## [TASK DIRECTIONS]
Transcribe exactly, and only, the lines from the one with "Click the Общее здоровье star rating" through the end of the records below, including both of those lines. Skip all pictures.

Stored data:
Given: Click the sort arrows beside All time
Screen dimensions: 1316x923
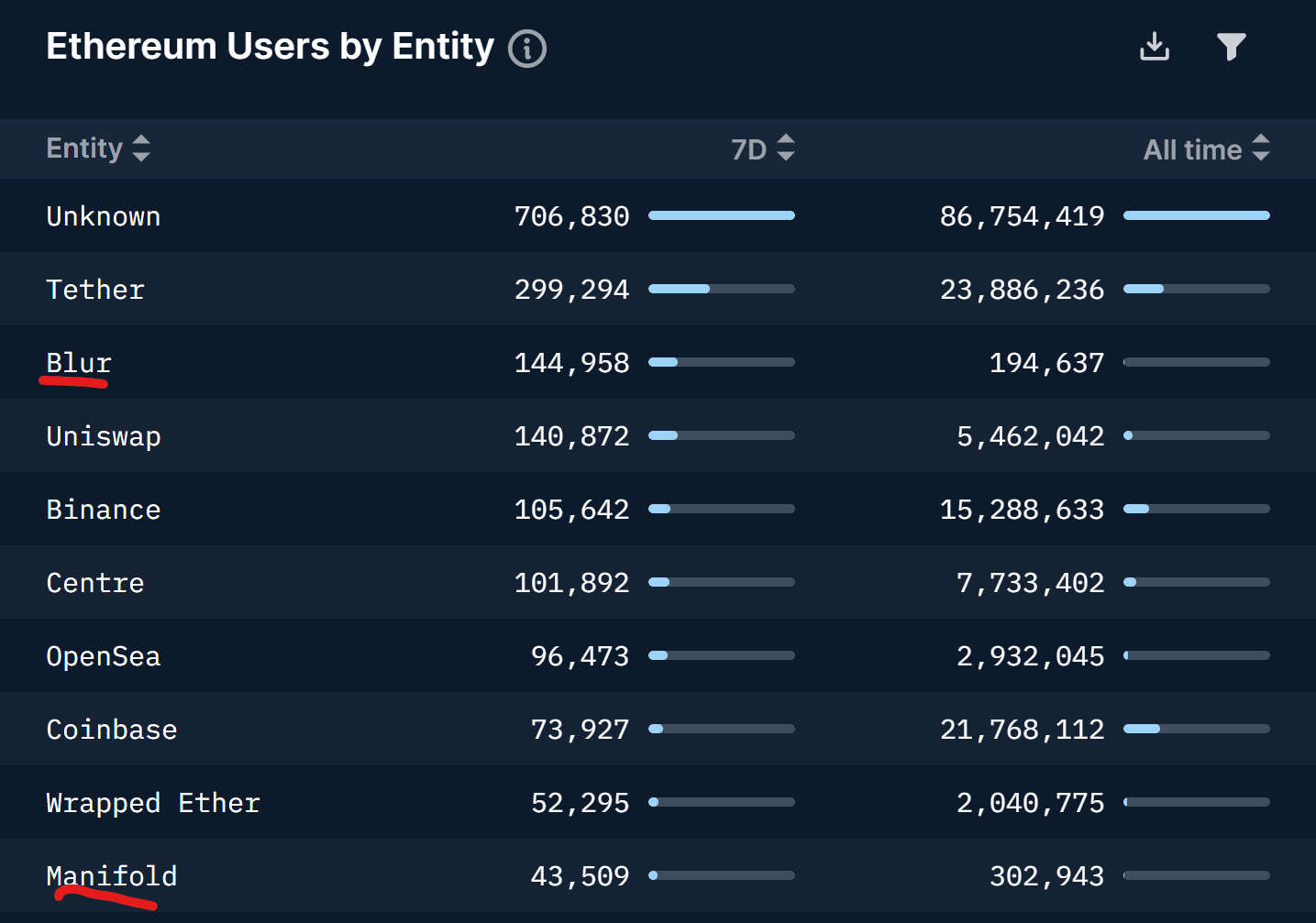Looking at the screenshot, I should pyautogui.click(x=1264, y=148).
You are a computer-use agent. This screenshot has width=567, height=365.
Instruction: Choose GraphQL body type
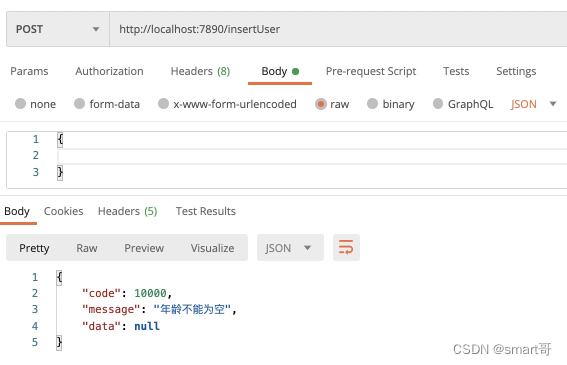pos(438,104)
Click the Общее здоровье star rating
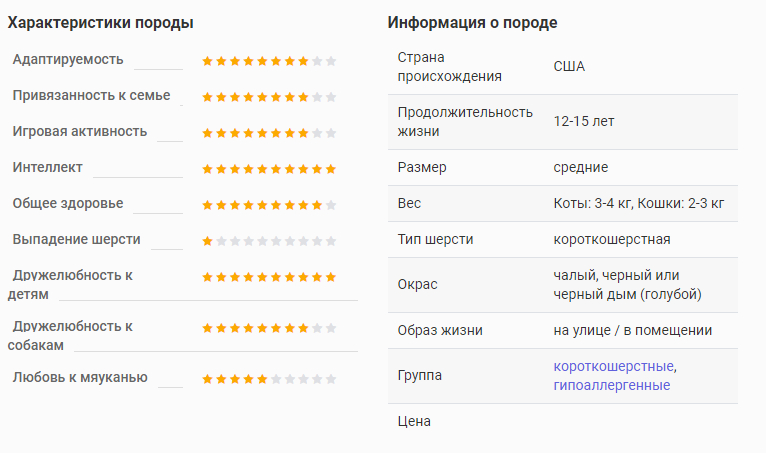The width and height of the screenshot is (766, 453). pos(269,205)
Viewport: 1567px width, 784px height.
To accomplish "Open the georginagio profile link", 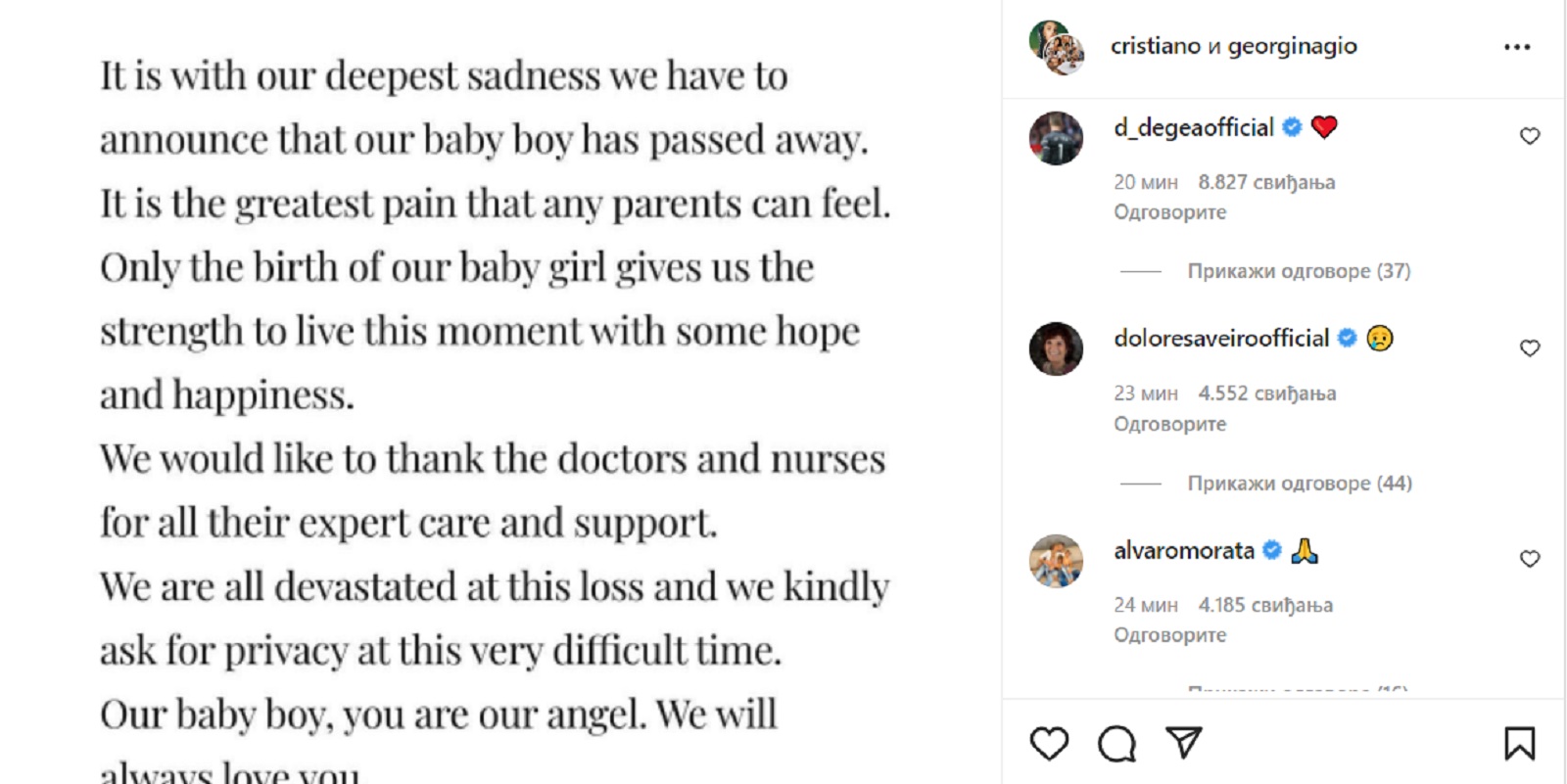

## [EXERCISE OUTPUT]
Click the Общее здоровье star rating
The width and height of the screenshot is (766, 453). pos(269,205)
Viewport: 1567px width, 784px height.
To accomplish "Open the georginagio profile link", 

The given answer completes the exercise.